Show, from the records below, all lines that contain the word "Screenshot".

Exercise material section start

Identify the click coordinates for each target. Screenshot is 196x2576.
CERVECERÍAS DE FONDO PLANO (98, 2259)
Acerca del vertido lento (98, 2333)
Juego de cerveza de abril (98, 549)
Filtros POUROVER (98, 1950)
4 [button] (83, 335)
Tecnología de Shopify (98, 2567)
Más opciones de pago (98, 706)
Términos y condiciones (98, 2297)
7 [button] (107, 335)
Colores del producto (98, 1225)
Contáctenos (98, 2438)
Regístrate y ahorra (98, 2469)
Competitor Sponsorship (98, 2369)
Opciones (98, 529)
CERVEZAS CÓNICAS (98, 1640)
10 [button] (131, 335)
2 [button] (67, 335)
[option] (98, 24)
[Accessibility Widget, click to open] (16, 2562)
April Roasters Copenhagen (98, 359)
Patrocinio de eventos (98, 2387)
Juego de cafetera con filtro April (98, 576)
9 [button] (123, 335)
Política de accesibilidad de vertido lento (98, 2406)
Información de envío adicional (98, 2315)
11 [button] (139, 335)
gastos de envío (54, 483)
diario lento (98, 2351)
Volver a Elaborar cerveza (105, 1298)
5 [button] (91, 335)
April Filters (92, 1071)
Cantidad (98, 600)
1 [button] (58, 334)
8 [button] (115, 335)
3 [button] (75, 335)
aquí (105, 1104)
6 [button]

Exercise material section end
Exercise material section start

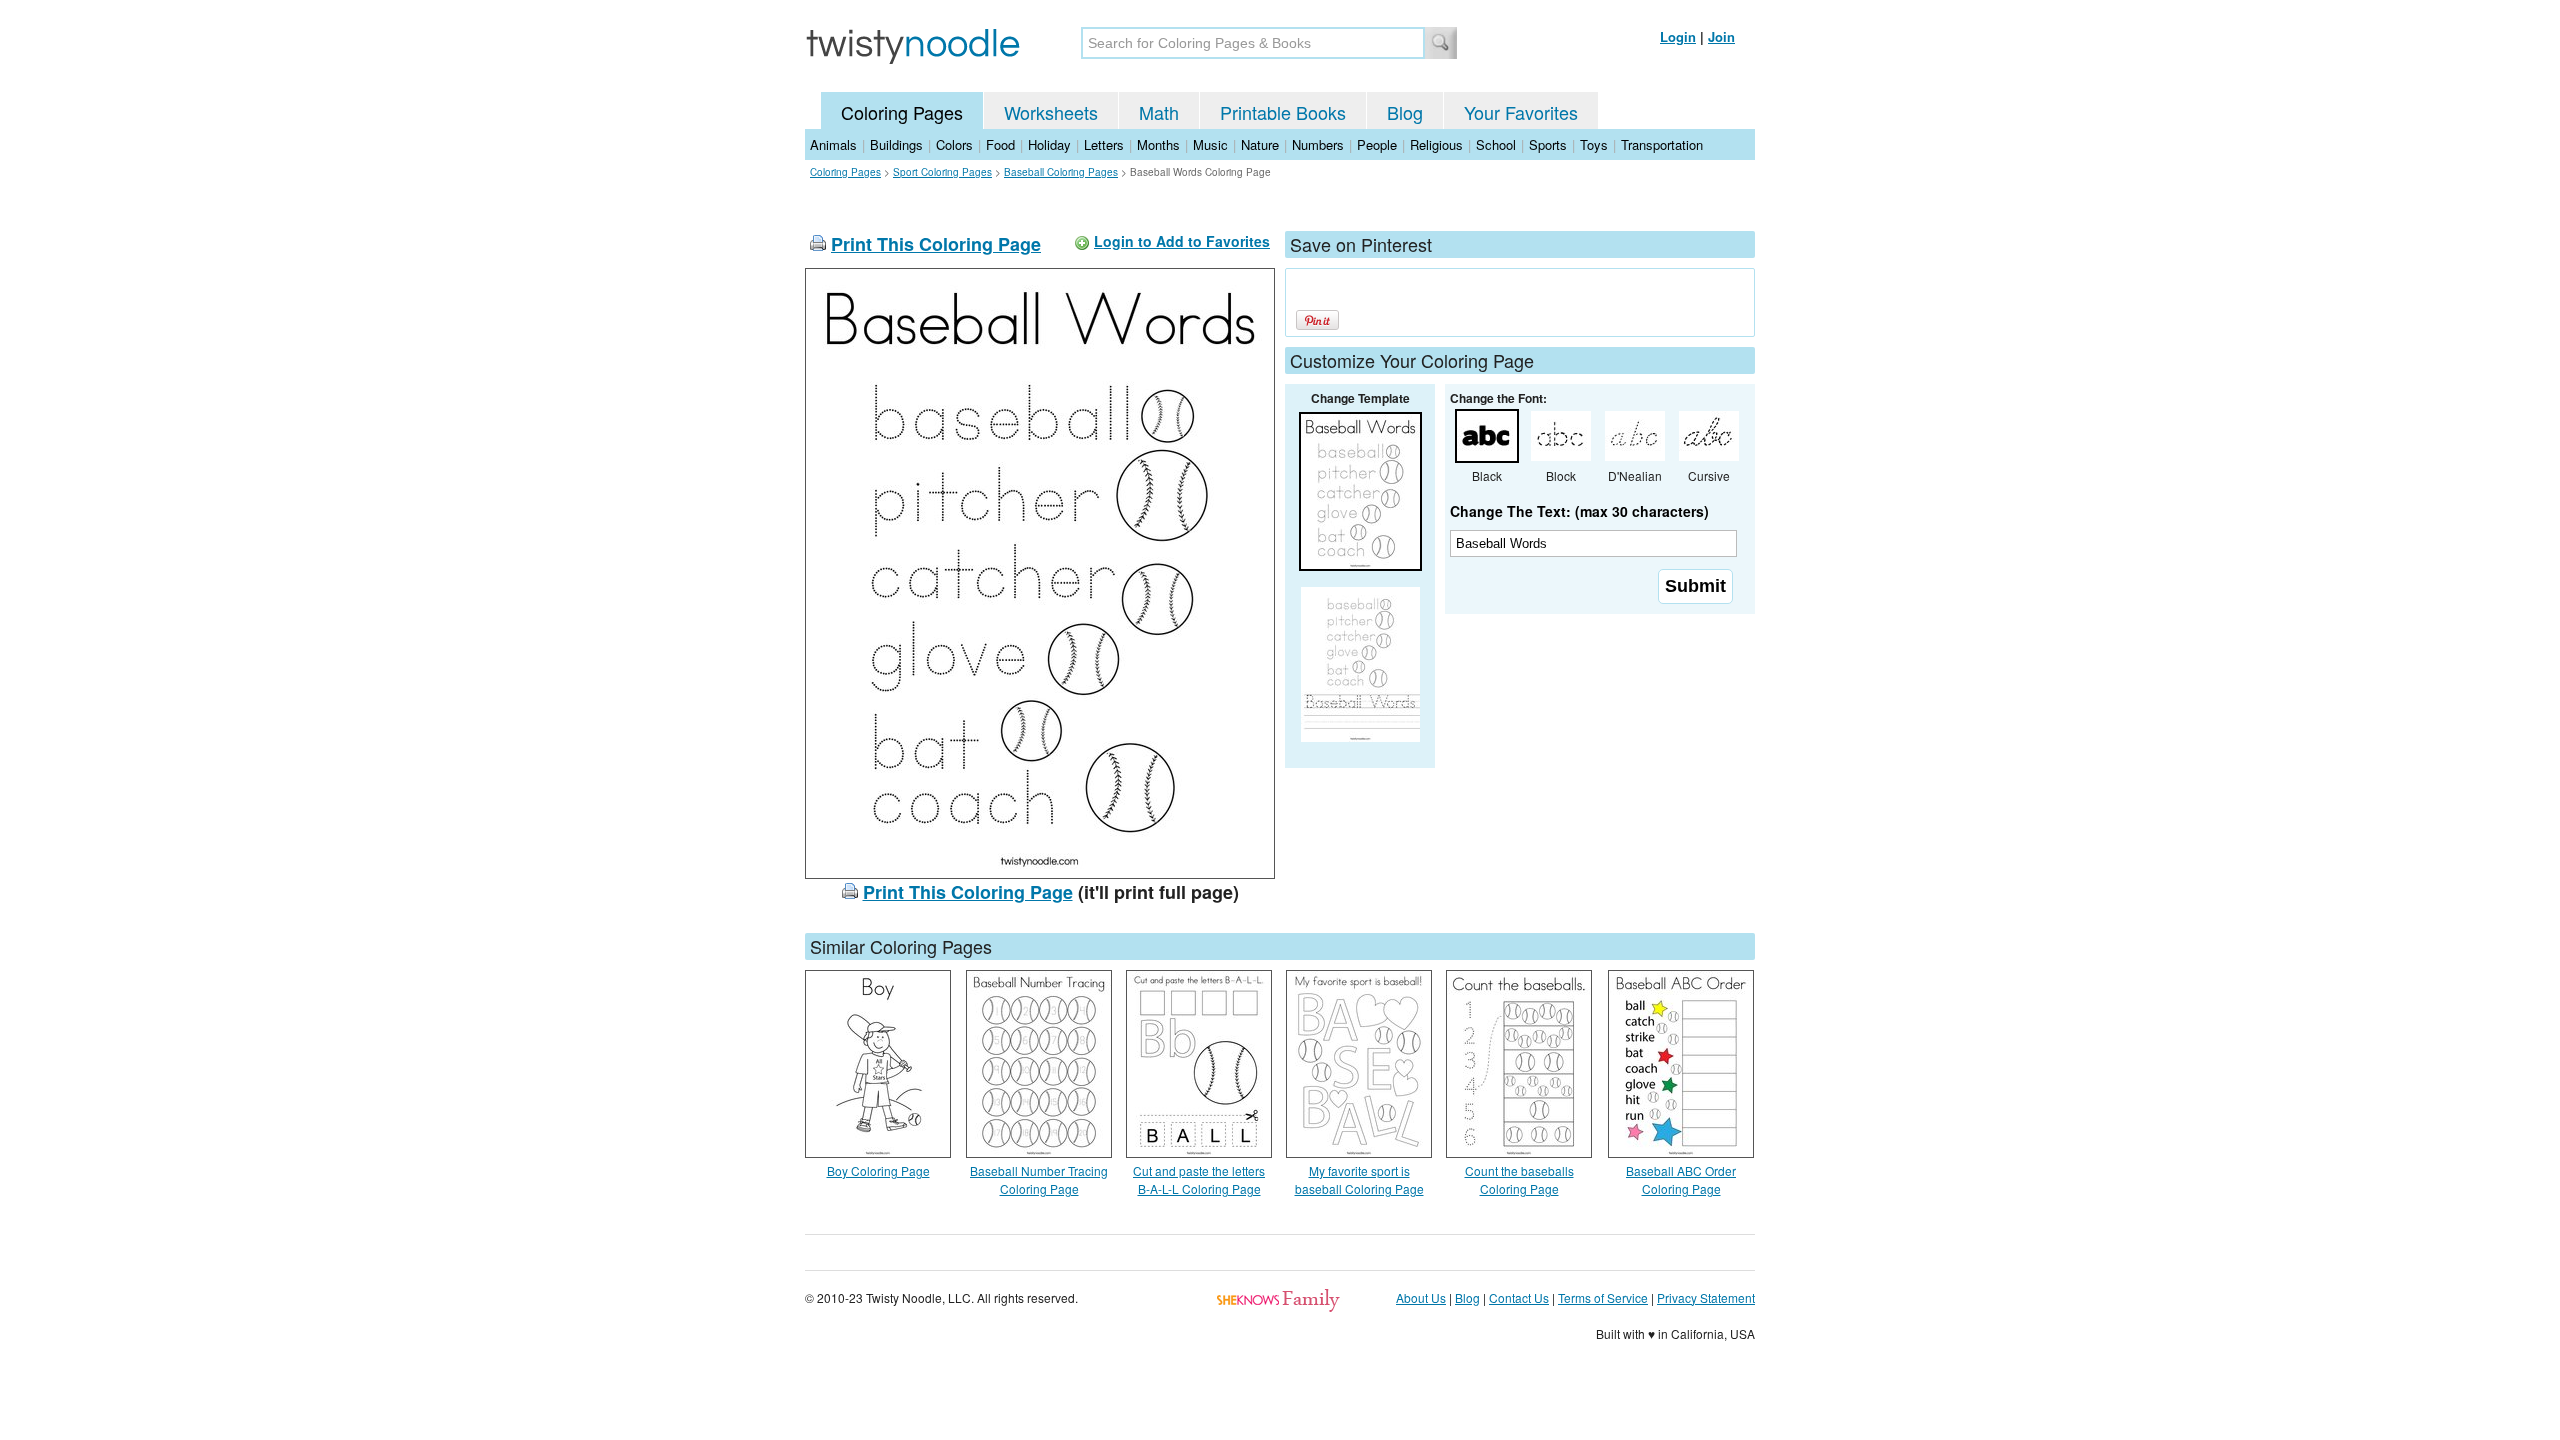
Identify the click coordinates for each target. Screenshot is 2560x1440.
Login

Exercise material section end
Exercise material section start

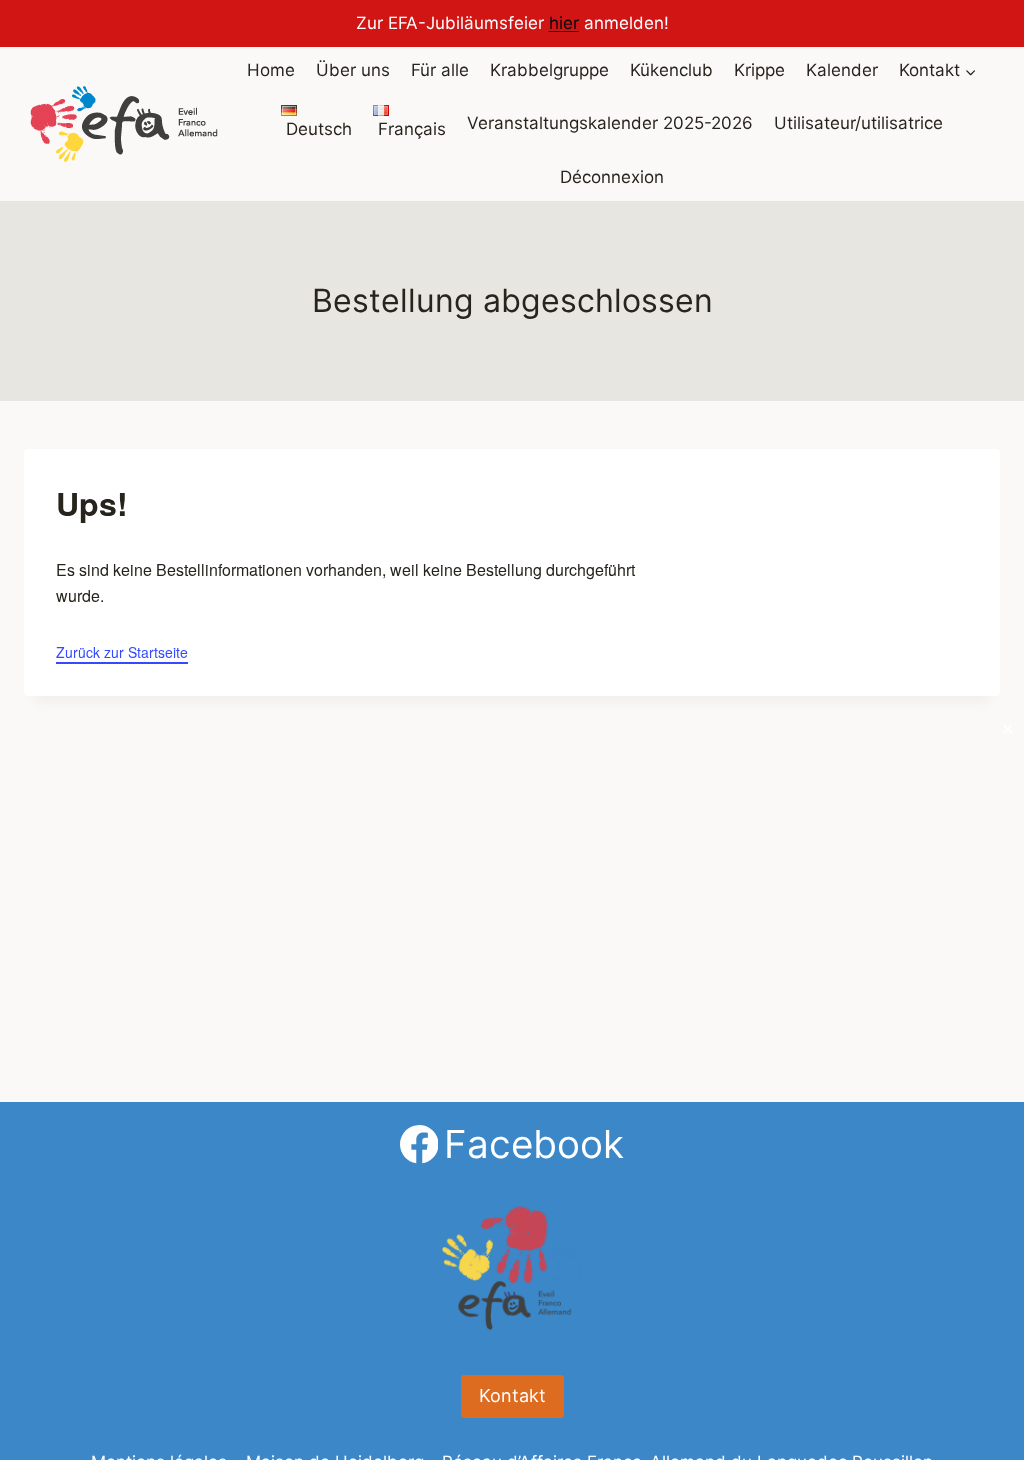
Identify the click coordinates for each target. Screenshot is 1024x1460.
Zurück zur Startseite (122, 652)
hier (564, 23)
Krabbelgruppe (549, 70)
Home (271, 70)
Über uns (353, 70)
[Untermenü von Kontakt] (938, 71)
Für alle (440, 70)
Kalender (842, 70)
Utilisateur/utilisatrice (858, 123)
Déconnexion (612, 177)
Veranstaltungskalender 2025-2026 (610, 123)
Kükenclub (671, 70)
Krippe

Exercise material section end

§ Solution for this exercise
Identify the click coordinates for each target. Screenshot is 196x2576.
Identify the click coordinates for each target. Screenshot is 2560x1440.
Identify the click coordinates for each target. Screenshot is 1024x1460.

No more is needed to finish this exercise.